Produce word for word the lines of the data below running from the one that has "About US (69, 188)" to the one that has "Legal (1315, 1886)", inclusive, and no others.

[Saved data entries]
>>>>>

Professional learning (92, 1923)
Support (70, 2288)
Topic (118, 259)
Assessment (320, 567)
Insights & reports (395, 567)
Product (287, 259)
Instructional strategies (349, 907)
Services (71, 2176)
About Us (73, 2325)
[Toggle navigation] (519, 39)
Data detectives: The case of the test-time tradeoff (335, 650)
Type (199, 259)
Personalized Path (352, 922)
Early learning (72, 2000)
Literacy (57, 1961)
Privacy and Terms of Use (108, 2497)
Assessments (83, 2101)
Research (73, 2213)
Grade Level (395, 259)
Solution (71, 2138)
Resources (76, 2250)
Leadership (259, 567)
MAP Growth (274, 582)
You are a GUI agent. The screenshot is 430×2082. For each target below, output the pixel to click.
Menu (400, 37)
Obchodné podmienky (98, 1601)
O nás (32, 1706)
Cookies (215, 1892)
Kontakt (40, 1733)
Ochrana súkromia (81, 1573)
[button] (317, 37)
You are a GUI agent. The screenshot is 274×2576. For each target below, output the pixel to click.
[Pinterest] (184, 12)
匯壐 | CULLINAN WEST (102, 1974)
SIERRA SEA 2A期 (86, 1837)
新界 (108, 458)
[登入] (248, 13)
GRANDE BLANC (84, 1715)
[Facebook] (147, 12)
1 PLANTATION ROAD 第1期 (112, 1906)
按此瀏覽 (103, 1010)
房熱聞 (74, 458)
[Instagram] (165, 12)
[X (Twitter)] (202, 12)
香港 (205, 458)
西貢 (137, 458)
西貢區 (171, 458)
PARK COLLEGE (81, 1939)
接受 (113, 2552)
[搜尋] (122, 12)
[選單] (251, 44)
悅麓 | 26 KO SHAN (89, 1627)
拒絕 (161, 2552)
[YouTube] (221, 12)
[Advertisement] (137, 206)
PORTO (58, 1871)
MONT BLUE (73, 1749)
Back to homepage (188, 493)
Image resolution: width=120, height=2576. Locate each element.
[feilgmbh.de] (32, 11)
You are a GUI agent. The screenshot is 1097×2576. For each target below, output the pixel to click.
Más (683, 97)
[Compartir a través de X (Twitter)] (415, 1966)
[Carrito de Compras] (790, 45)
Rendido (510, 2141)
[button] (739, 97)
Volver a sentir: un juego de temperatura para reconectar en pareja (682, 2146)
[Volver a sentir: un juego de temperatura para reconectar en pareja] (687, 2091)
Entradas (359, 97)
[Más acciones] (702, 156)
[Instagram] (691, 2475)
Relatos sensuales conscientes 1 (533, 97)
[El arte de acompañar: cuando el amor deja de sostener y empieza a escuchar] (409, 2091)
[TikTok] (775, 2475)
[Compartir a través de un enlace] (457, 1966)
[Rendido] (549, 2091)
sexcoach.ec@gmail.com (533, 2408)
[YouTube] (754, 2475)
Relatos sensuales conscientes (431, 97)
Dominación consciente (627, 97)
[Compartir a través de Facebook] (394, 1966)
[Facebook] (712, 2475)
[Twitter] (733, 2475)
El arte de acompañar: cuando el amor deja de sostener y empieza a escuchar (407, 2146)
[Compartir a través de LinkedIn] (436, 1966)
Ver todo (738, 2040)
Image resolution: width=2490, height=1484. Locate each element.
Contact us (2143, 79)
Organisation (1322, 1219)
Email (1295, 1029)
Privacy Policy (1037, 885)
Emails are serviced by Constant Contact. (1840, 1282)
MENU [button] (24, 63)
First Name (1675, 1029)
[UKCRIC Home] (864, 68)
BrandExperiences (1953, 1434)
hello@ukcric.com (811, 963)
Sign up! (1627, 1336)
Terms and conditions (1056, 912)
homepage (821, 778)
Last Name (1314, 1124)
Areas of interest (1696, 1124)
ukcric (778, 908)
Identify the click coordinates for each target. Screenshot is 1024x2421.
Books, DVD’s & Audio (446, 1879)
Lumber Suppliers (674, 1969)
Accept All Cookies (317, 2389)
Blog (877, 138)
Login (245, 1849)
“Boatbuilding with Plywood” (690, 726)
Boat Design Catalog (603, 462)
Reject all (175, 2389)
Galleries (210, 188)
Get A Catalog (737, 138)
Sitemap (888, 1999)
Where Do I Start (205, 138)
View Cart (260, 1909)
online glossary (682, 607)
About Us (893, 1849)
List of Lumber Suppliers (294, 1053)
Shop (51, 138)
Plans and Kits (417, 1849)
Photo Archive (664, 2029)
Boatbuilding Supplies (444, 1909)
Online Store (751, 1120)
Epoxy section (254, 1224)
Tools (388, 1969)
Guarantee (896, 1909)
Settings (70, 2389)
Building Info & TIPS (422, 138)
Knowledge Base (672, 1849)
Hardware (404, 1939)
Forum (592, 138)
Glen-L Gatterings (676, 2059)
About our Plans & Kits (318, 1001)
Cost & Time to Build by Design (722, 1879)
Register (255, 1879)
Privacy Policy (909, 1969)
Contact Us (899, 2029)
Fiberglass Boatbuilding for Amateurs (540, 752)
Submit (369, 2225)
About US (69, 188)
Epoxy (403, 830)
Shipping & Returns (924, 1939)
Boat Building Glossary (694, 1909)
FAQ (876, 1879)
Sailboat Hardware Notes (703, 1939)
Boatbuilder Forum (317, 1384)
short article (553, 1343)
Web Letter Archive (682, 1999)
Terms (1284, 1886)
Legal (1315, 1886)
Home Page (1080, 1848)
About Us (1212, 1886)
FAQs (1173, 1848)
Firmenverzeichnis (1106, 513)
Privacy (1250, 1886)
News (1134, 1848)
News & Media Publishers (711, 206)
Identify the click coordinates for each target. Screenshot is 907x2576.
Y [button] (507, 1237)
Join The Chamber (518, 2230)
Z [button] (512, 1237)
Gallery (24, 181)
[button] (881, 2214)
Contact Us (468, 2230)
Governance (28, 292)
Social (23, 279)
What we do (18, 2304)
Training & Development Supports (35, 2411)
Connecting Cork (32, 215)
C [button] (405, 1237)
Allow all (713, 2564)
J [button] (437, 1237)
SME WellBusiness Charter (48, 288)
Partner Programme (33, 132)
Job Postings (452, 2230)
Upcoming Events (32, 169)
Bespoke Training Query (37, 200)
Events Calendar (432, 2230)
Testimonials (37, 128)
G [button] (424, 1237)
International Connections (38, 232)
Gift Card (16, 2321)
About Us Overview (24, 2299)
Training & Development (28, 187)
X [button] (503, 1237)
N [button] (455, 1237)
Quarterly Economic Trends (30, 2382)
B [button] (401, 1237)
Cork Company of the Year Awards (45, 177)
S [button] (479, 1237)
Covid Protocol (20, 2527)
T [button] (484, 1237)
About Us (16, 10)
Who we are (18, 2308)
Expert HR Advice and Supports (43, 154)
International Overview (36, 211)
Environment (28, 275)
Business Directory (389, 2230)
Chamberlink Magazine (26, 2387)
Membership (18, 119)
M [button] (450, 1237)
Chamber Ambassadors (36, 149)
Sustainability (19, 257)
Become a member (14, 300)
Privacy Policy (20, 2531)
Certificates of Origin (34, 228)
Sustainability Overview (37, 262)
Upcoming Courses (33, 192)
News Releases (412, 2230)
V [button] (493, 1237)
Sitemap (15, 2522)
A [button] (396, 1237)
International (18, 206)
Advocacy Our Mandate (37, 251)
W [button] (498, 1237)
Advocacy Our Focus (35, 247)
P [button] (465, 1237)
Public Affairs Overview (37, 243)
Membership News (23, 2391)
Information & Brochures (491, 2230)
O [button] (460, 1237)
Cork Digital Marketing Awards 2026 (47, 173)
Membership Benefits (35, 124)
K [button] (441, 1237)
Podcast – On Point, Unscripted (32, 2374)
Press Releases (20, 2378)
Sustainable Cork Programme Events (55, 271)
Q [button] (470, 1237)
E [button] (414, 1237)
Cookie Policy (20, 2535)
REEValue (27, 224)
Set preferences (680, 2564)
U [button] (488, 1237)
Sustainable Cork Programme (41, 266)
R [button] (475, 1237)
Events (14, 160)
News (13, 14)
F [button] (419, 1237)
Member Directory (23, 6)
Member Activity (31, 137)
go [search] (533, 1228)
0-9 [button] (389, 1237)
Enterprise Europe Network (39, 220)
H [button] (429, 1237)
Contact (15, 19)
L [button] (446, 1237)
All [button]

<<<<<

- _Your response_
About US (69, 188)
Epoxy (403, 830)
Shipping & Returns (924, 1939)
Boat Building Glossary (694, 1909)
FAQ (876, 1879)
Sailboat Hardware Notes (703, 1939)
Boatbuilder Forum (317, 1384)
short article (553, 1343)
Web Letter Archive (682, 1999)
Terms (1284, 1886)
Legal (1315, 1886)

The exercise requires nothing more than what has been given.